この東京~日光・鬼怒川線試乗にあたっては単純往復や片道鉄道利用もよさそうですが、マロニエ号成田空港線と組み合わせたこんな行程はいかがでしょうか。

  • 東京駅7:50~東武日光10:45(~鬼怒川温泉11:15)/JR日光14:42~成田空港第3ターミナル18:25
  • 成田空港第3ターミナル8:50~JR日光12:38/(鬼怒川温泉15:30)~東武日光16:00~東京駅19:00

JR日光駅と東武日光駅は徒歩圏のため、乗り換えにあたってはそんなに苦にならないと思います。

参考までにJR今市駅と下今市駅は1kmほど離れています。

 

(2017/7/29追記)

鹿沼経由が復活した那須・塩原号を絡めた行程も考えましたが、鹿沼停車は東野便のみで、東武日光線最寄りの楡木駅または特急停車駅の新鹿沼までタクシーを併用する必要がある、結構厳しいパターンです。

  • 東京駅7:50~下今市10:30/10:43~(東武日光線)~新鹿沼11:06・楡木11:17~(タクシー)~鹿沼IC入口12:16~バスタ新宿14:29
  • バスタ新宿12:30~鹿沼IC入口14:35~(タクシー)~楡木15:00・新鹿沼15:07~(東武日光線)~下今市15:29/16:15~東京駅19:00

往路は比較的余裕がありますが、復路はタクシーの迎車を考えると楡木とほぼ同じ距離の新鹿沼にした方が楽かもしれません。
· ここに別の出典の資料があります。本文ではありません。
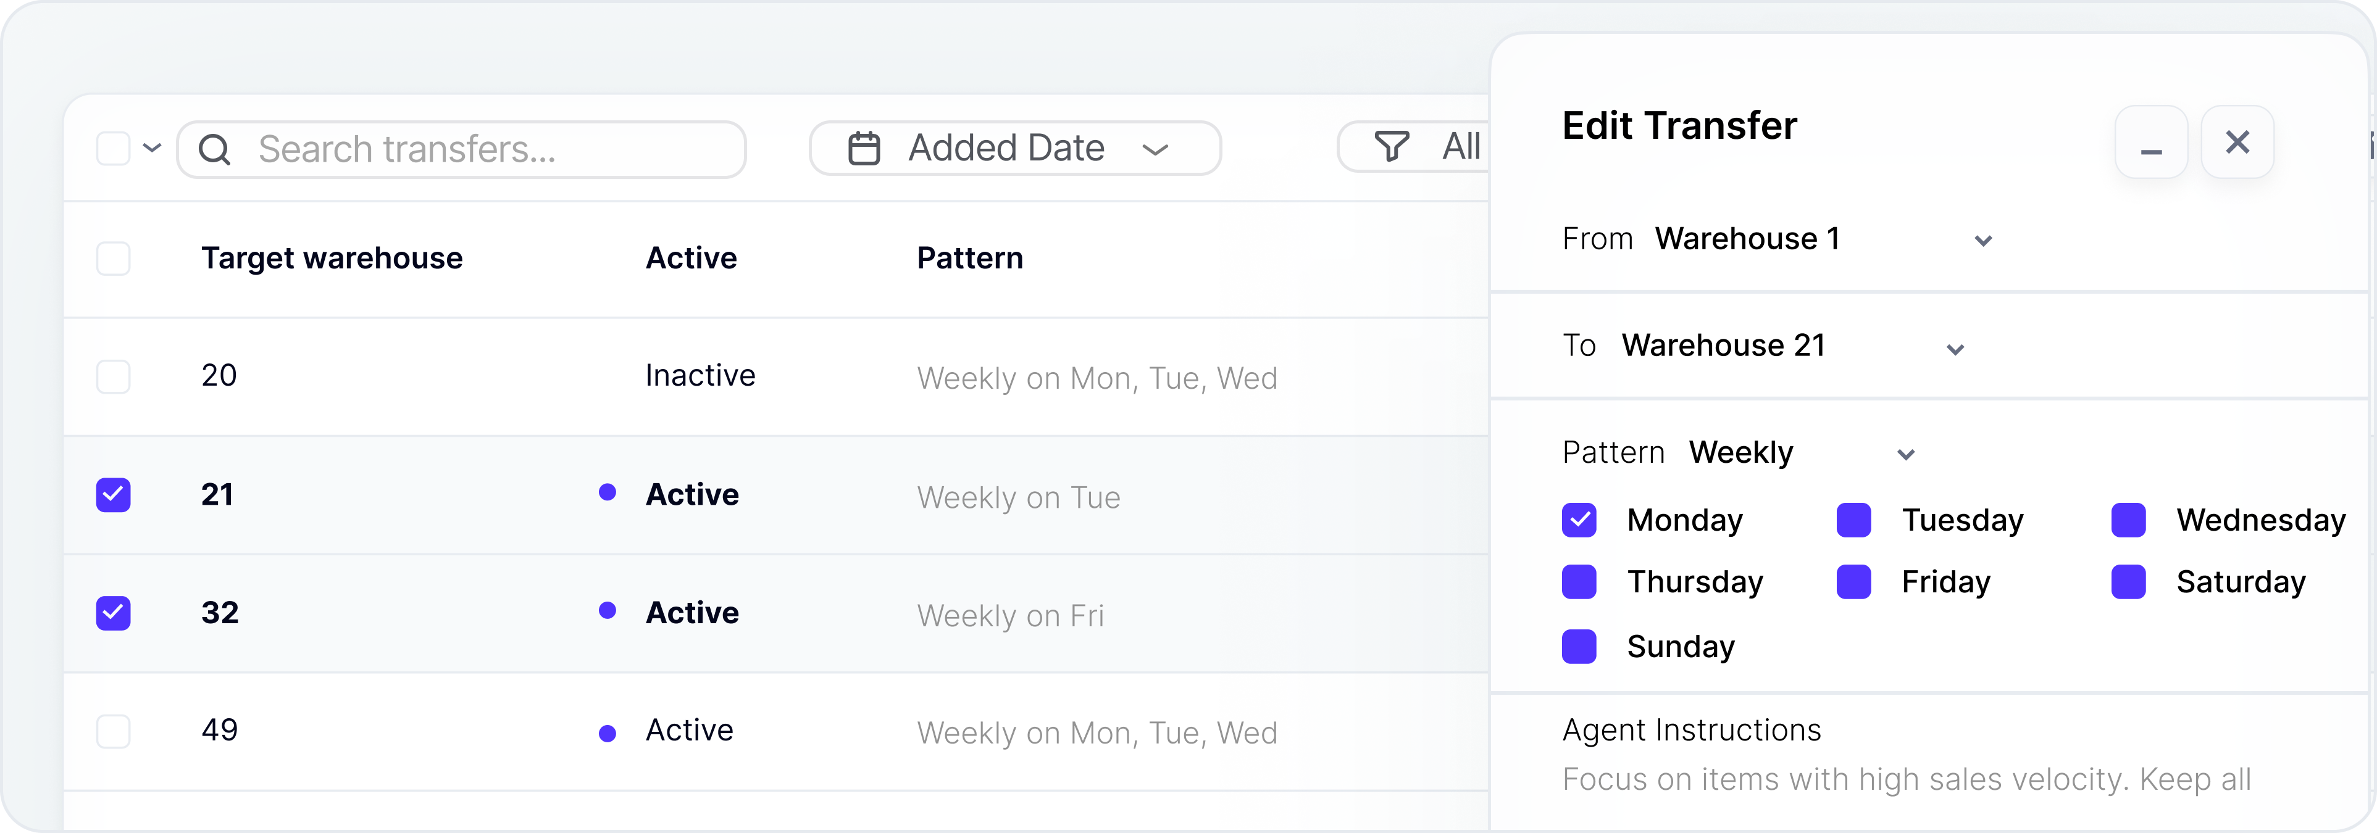
Task: Click the status dot in row 32
Action: coord(607,611)
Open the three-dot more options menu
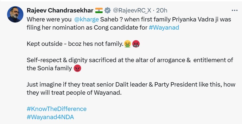 click(x=234, y=10)
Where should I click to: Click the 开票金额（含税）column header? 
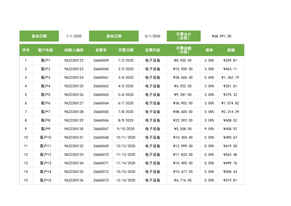coord(183,50)
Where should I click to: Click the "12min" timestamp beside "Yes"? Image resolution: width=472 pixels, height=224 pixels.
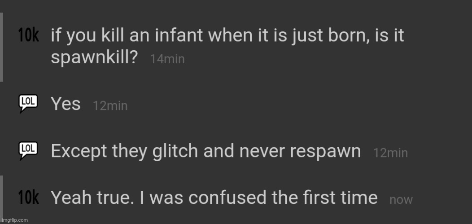(110, 106)
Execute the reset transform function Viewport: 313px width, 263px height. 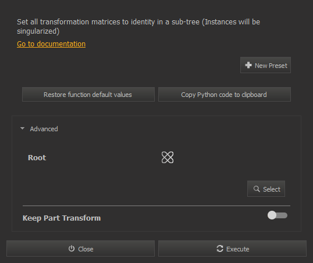coord(232,248)
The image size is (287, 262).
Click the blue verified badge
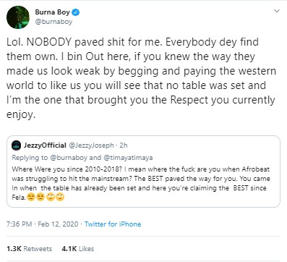(76, 12)
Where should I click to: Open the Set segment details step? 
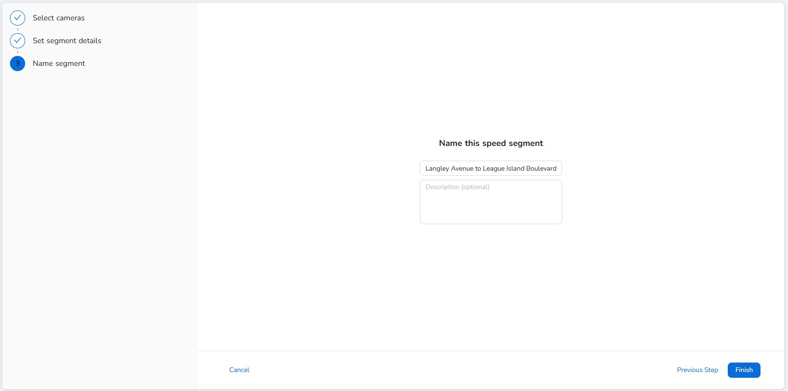click(67, 41)
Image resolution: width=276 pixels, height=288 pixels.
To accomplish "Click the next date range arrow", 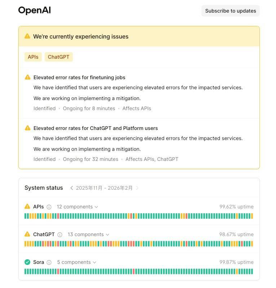I will coord(137,188).
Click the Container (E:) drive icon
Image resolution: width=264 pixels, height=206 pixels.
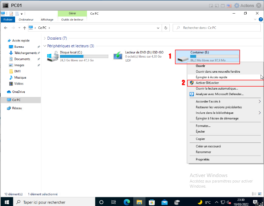click(183, 57)
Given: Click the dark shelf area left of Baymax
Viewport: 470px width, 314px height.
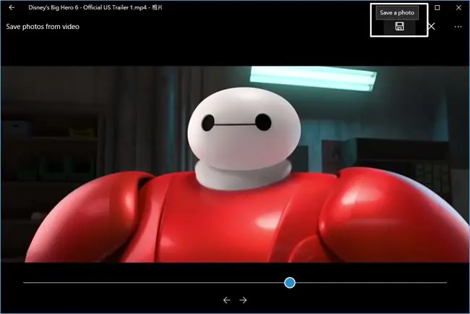Looking at the screenshot, I should (x=51, y=156).
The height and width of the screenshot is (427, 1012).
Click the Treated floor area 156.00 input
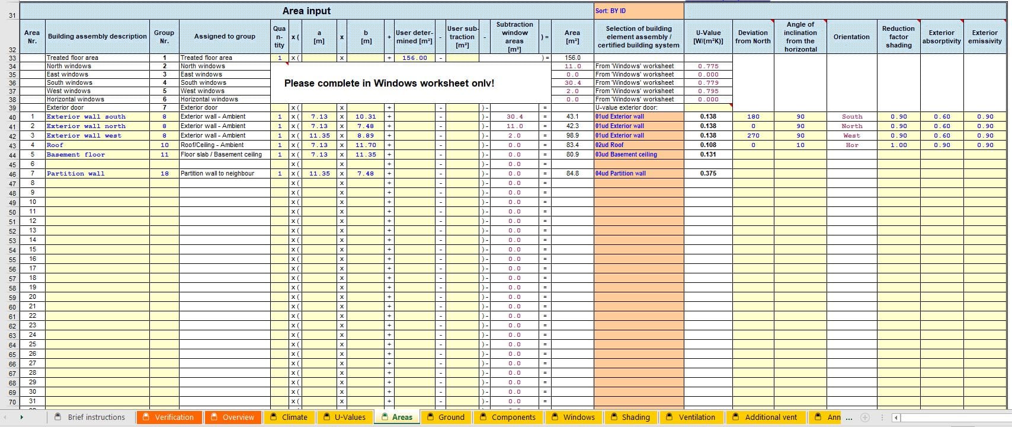(414, 58)
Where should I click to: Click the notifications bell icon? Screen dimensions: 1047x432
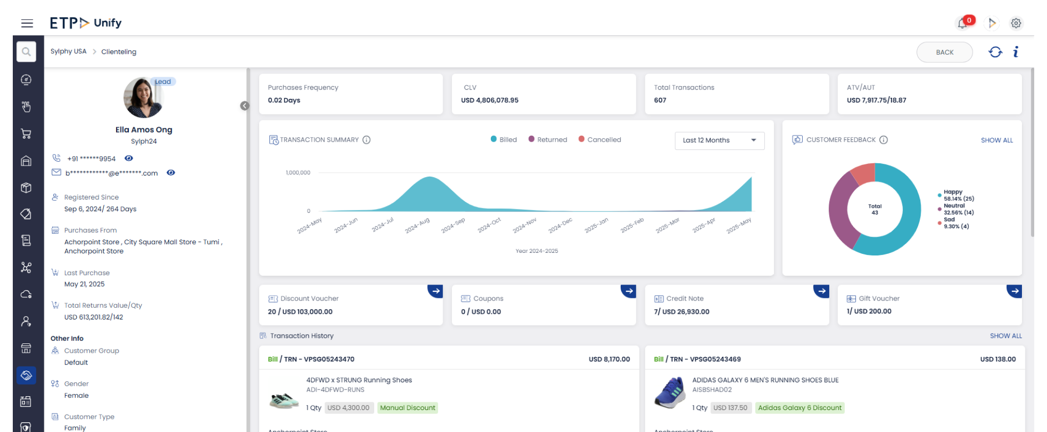pyautogui.click(x=963, y=23)
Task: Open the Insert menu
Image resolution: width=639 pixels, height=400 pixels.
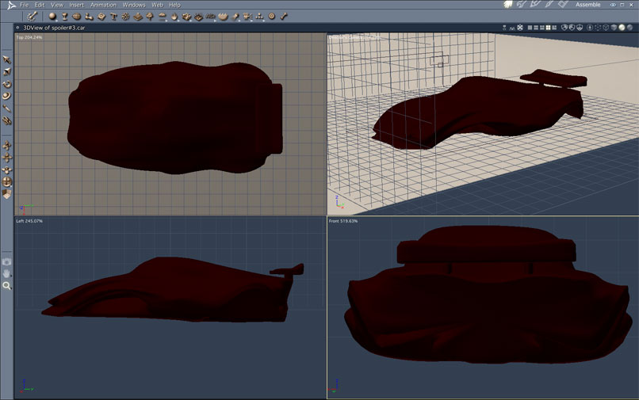Action: [x=76, y=5]
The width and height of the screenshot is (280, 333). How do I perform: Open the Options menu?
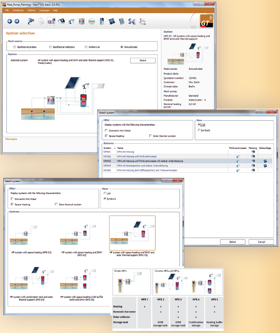pyautogui.click(x=31, y=10)
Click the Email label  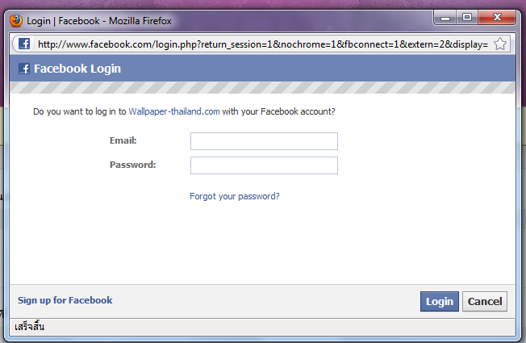tap(123, 140)
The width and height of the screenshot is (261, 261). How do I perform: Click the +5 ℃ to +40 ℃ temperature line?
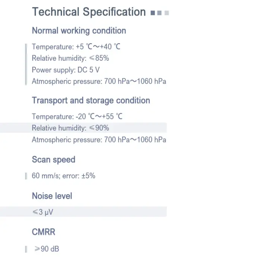[x=76, y=47]
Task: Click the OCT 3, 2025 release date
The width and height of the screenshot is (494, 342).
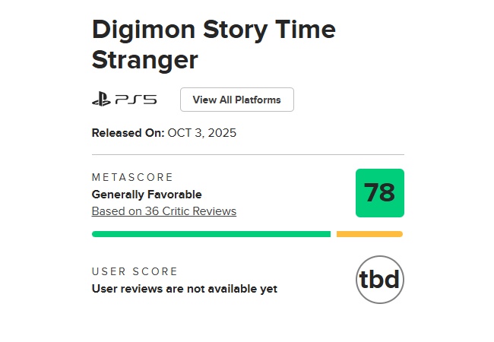Action: [202, 133]
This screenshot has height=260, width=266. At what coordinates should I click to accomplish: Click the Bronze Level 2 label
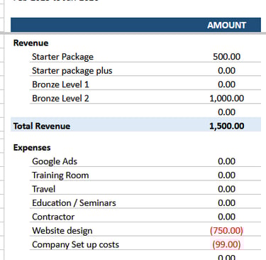[x=60, y=98]
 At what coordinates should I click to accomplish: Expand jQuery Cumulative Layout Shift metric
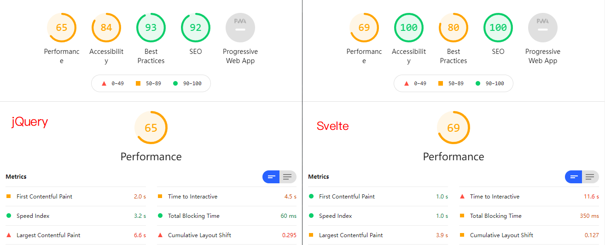(227, 235)
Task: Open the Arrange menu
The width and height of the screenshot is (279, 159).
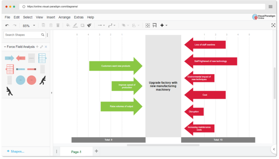Action: pyautogui.click(x=65, y=17)
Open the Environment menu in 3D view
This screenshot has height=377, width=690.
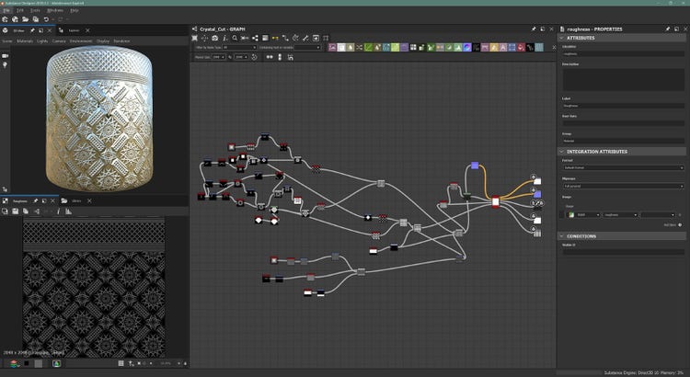click(83, 40)
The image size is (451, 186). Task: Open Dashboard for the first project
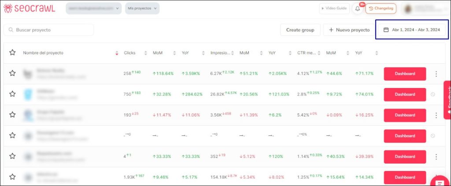(x=405, y=74)
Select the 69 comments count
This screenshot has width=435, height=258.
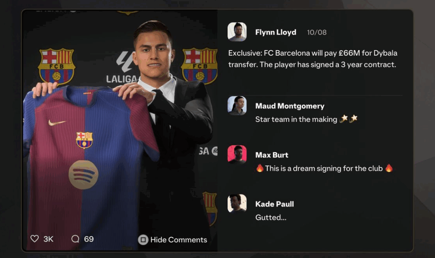point(89,239)
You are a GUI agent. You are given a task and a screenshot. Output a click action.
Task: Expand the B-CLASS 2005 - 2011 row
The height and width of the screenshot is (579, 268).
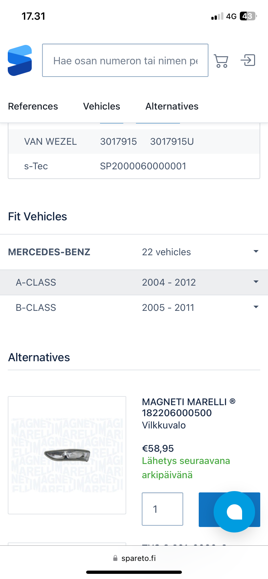[x=256, y=307]
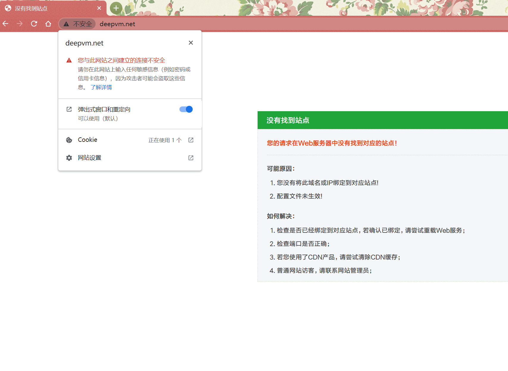Open a new tab with plus button
The image size is (508, 371).
pyautogui.click(x=116, y=8)
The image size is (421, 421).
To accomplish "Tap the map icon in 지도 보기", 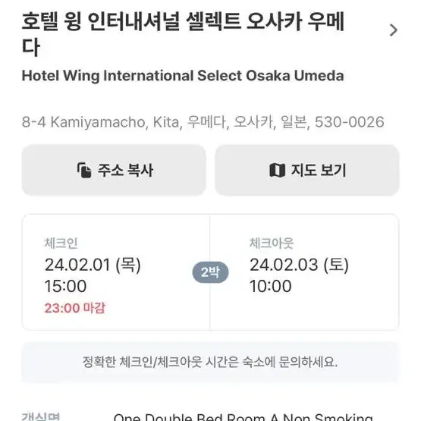I will tap(277, 170).
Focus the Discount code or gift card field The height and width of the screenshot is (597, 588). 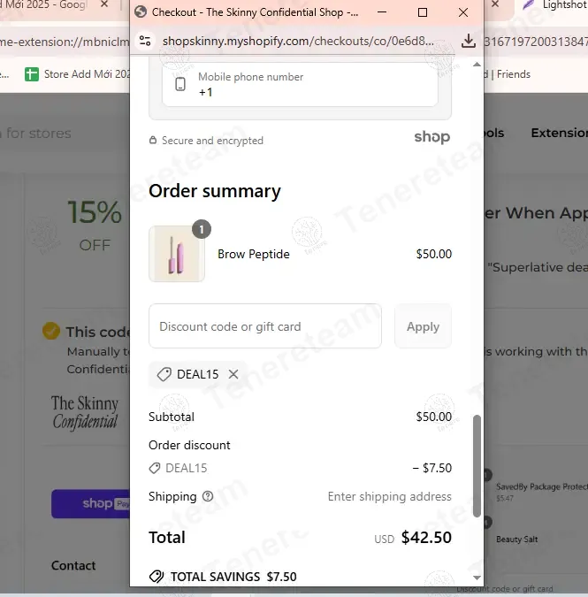(265, 325)
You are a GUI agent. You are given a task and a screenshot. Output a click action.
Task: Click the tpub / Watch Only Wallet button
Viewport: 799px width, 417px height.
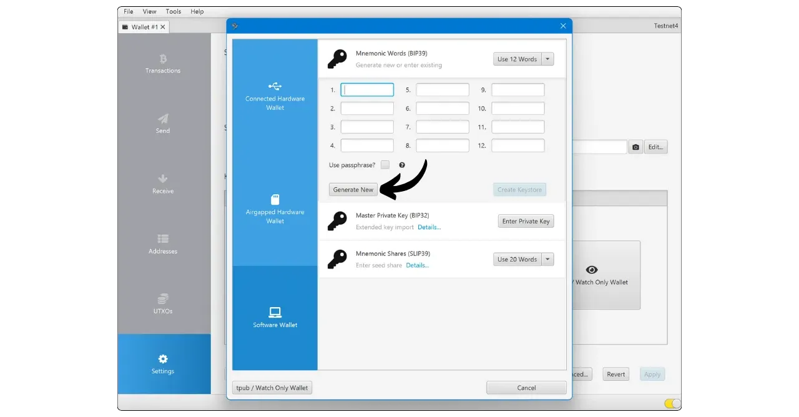272,388
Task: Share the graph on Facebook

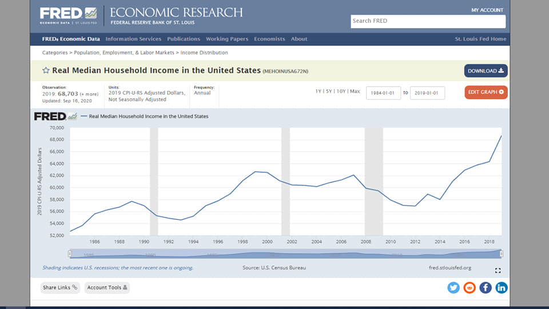Action: coord(486,287)
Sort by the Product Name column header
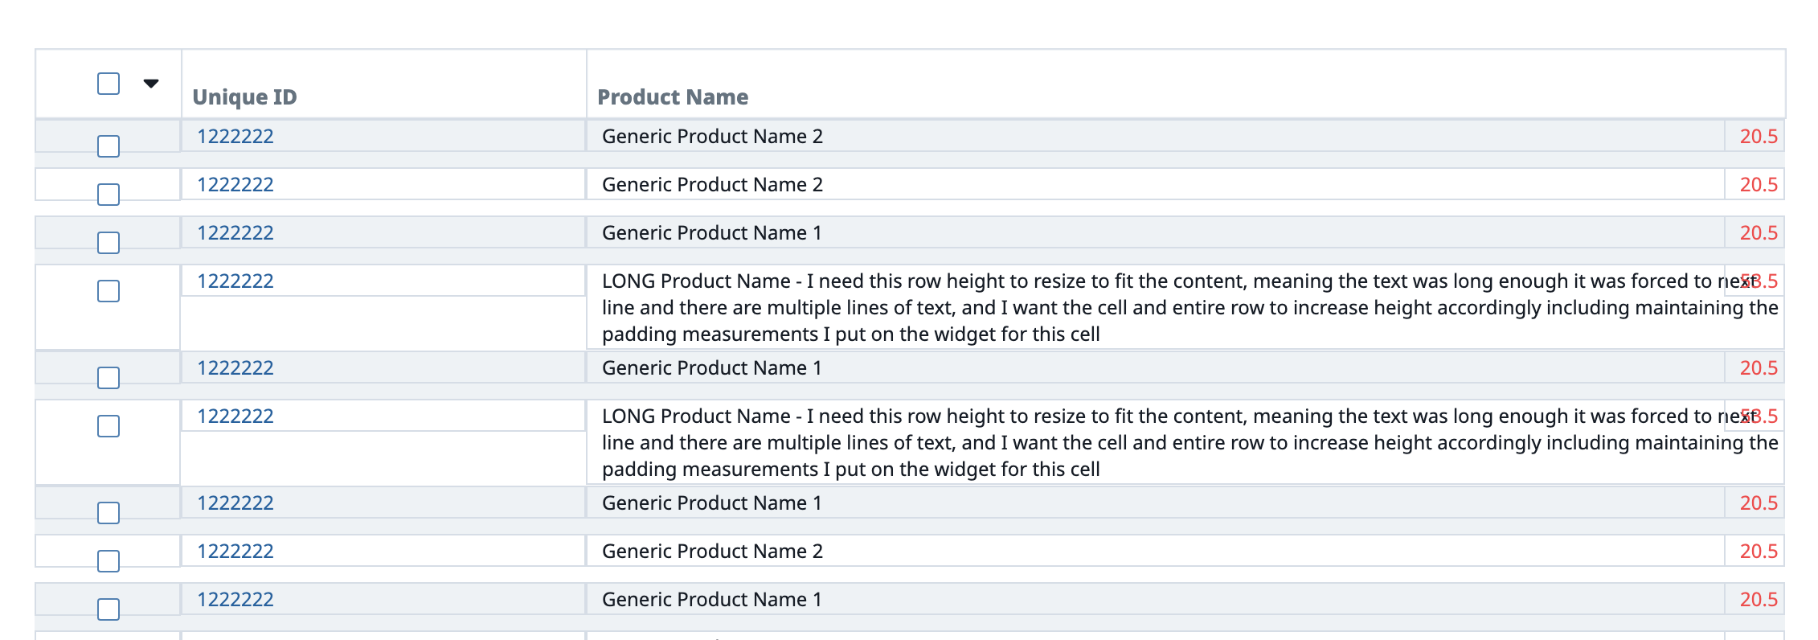This screenshot has height=640, width=1818. 673,97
新鹿沼であればスペーシア&リバティを使えば余裕が生じるパターンもあります。


一方迎える側の日光では東武バス日光が新車の一台を日光軌道線仕様で導入、鬼怒川温泉から東照宮への新路線に投入するようです。
 

東武バス:日光軌道タイプ特別車両の導入およびSL「大樹」運転開始に合わせた新路線を開設します
http://www.tobu-bus.com/uploads/files/info_nikko-sl_20170710.pdf

下野新聞:日光・鬼怒川間に新路線 SL運行機にレトロ車両 東武バス日光

http://www.shimotsuke.co.jp/town/region/north/nikko/news/20170711/2748503

 

機会を見つけてこちらも乗ってみたいですが、SL大樹運転日にあわせて3往復しか走らないのが難点…

 

今夏の日光は鉄道・バス共に東武ファンにとっては要注目になりそうです。